We included 497 cases and 670 controls, from three Brazilian cities (São Paulo, SP; Salvador, BA; Recife, PE). The mean age for cases and controls were 55.8 [± 18.3] and 41.3 [± 14.7], respectively. Cases were older than controls (41.8% of cases and 9.3% of controls were aged above 60); 59.6% of the cases and 43.2% of the controls were male. 58.7% of cases and 92.1% of controls had a BCG scar. Controls had higher education levels (33.0%) than cases (11.8%). Brown race/colour was predominant in both cases (70.1%) and controls (47.6%). Comorbidity was present in 80.2% of cases and 33.8% of controls. For all variables above, the differences were statistically significant (Table 1). The crude odds ratio (OR) of BCG vaccination was 0.12 (95% confidence interval (95% CI): 0.09–0.17) corresponding to an overall protective effect of 88% (95% CI: 83.0–91.3%). After adjusting by race/colour, schooling, sex, age, municipality, and presence of comorbidity, the OR was 0.27 (95% CI: 0.17–0.44) corresponding to an overall protective effect of 73% (95% CI: 56.0–83.0%) (Table 2). In a sensitivity analysis using matched data on age and comorbidity, the overall crude protective effect remained similar, 65%, OR= 0.35 (95% CI: 0.21–0.58) and 72% OR = 0.28 (95% CI: 0.13–0.58), when further adjusted for sex, education, and race/colour. In an analysis of matched data on age, comorbidity, and municipality, the overall crude protective effect was 70%, OR = 0.30 (95% CI: 0.17–0.53). After adjusting by race/colour, schooling, and sex, this protective effect was 70% OR = 0.30 (95% CI: 0.14–0.63) (Table 2).

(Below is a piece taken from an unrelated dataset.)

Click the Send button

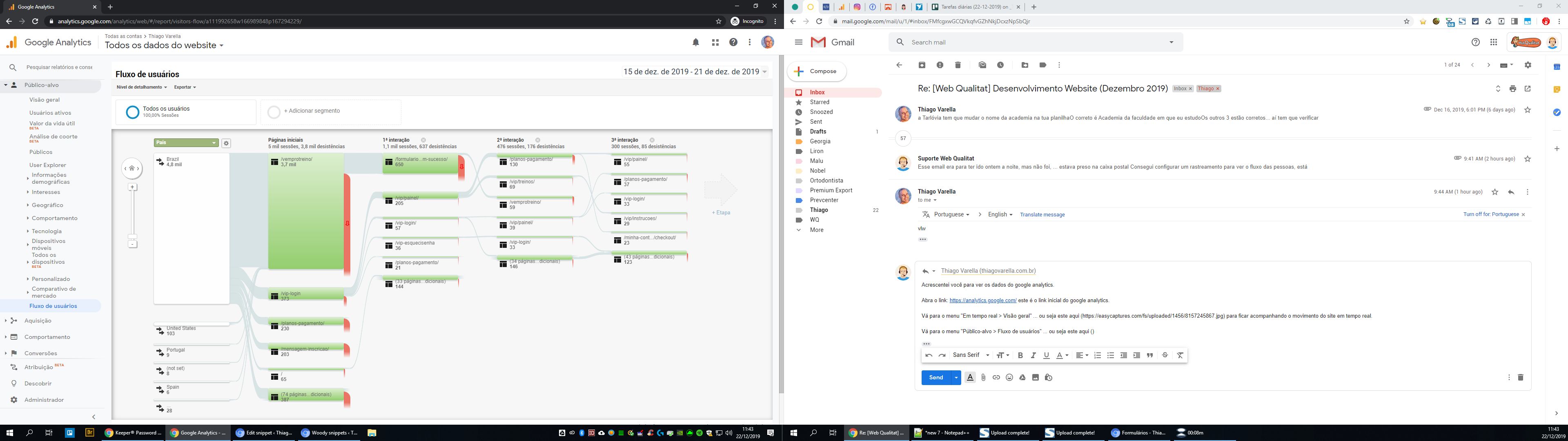click(x=935, y=378)
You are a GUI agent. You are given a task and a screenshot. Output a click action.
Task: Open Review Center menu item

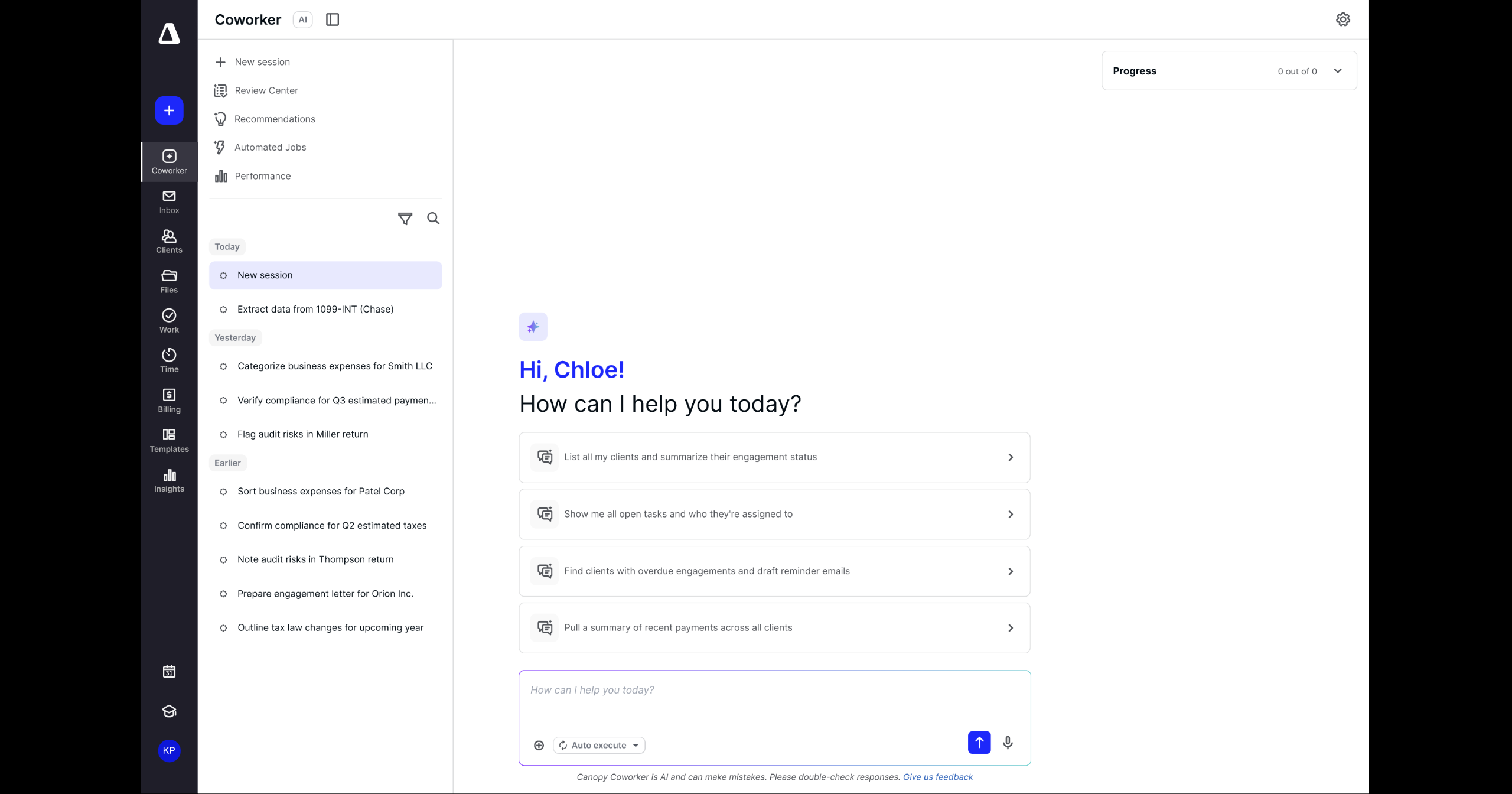tap(266, 90)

Table 1 Distribution of COVID-19 cases and controls, in different cities in Brazil, 2020–2021
Table 2 Association between COVID-19 and covariate-adjusted past BCG vaccination using logistic regression

The protective effect of BCG vaccination was higher in those without comorbidities 85% (95% CI: 71.0– 91.6%) than in those with comorbidities 76% (95% CI: 62.0–85.0%). Table 3 shows that the protective effect was low in those aged over 60, 35.0% (95% CI: − 44–71%), and very high in those aged 60 years or less, 87% (95% CI: 74.1–93.1%) (Table 3).

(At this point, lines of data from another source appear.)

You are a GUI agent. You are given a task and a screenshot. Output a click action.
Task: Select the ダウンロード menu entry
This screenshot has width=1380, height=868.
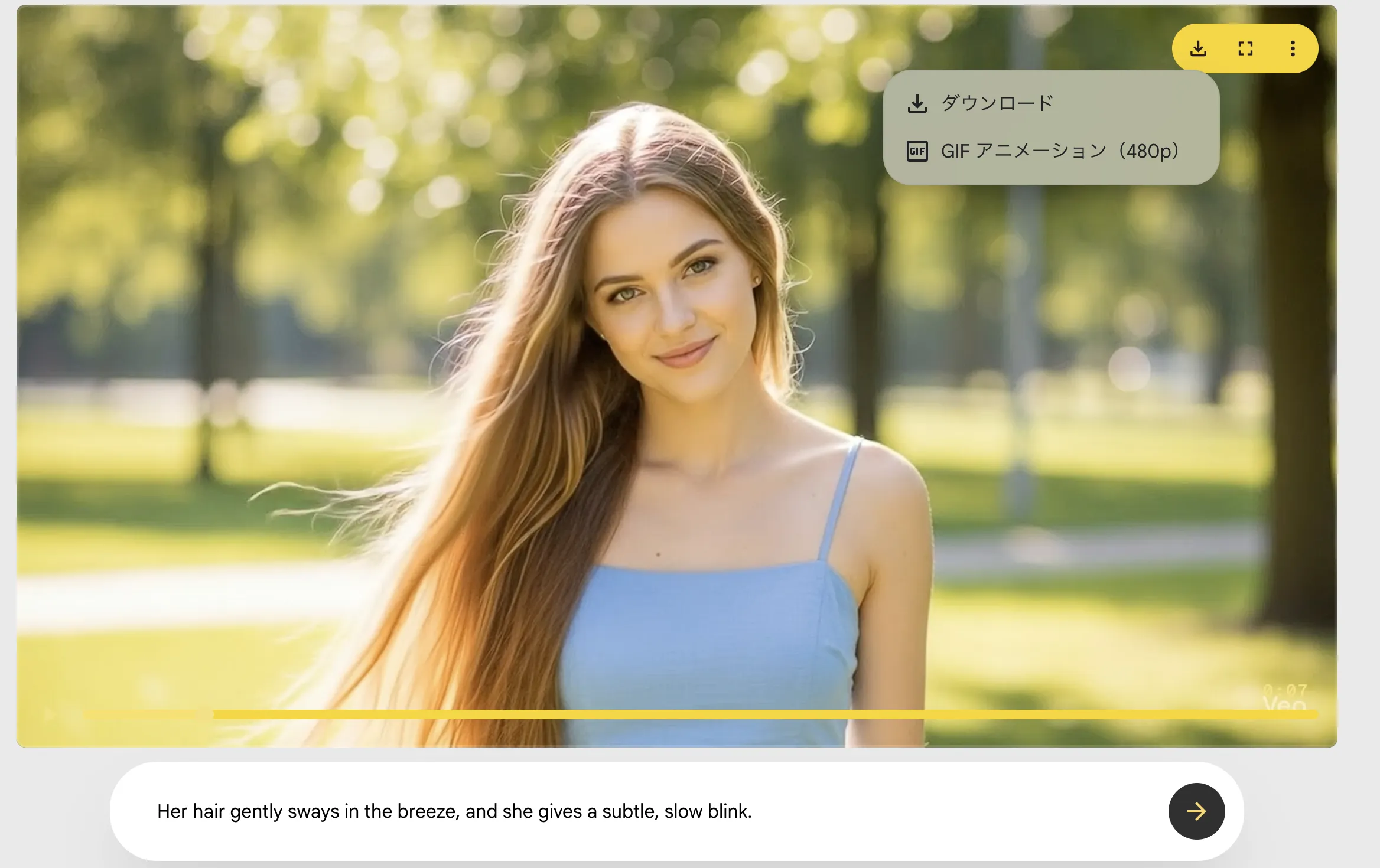click(x=997, y=103)
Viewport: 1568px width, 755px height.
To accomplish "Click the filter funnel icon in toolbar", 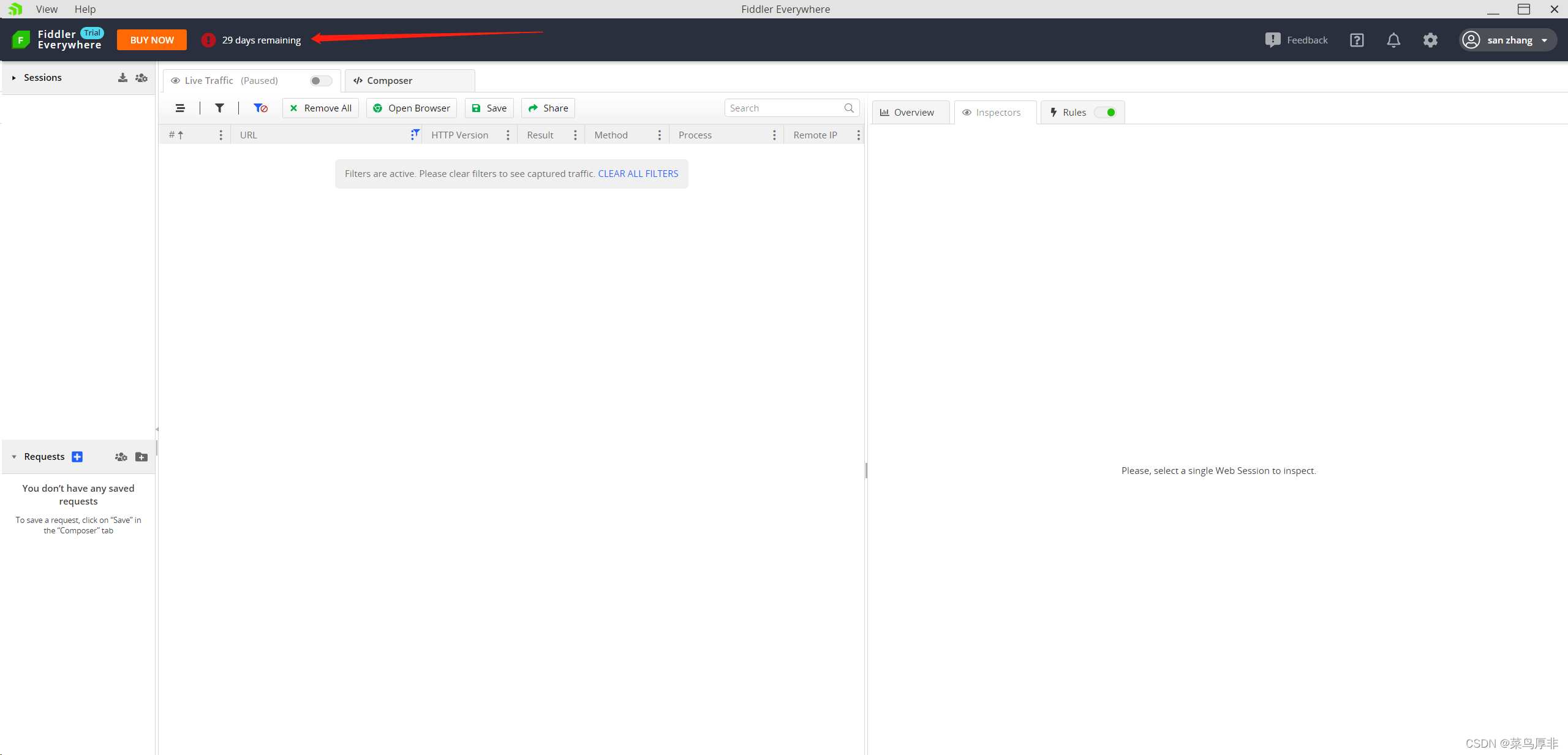I will (219, 108).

Table 3 Efficacy of BCG against severe COVID-19 by age group, Brazil, 2020–2021


In our study, a previous intradermal BCG vaccination indicated by the presence of scar conferred protection against progression to severe COVID-19 in (COVID-19 unvaccinated) subjects in all age groups, 87% in individuals aged 60 or less, and 35% in older subjects.

The study has some strengths and limitations. Case-control studies are vulnerable to bias, which in this study would have been introduced if ascertainment of BCG vaccination was different in cases and controls. This was prevented by ascertaining the presence of BCG vaccination scar at arrival at the referral hospital/health unit for individuals with COVID-19, before they were allocated to an ICU (more severe, cases) or not (controls). An exception was the final period of data collection in the city of Salvador. Because of a change in admission policy, the final controls were selected from a referral centre who was receiving subjects with COVID-19 that did not require intensive care; sensitivity analysis including and excluding those showed very little change.

Another related concern is whether BCG scar is a good indicator of previous intradermal BCG vaccination. There is good evidence that scar correlates well with intradermal vaccination until at least the age of 14 years in Brazil [32]. Even if scars were not a good indicator of previous intradérmic BCG vaccination, and this was unrelated to the subject being a case or a control, such nondifferential misclassification could only underestimate vaccine protection in the control group [33].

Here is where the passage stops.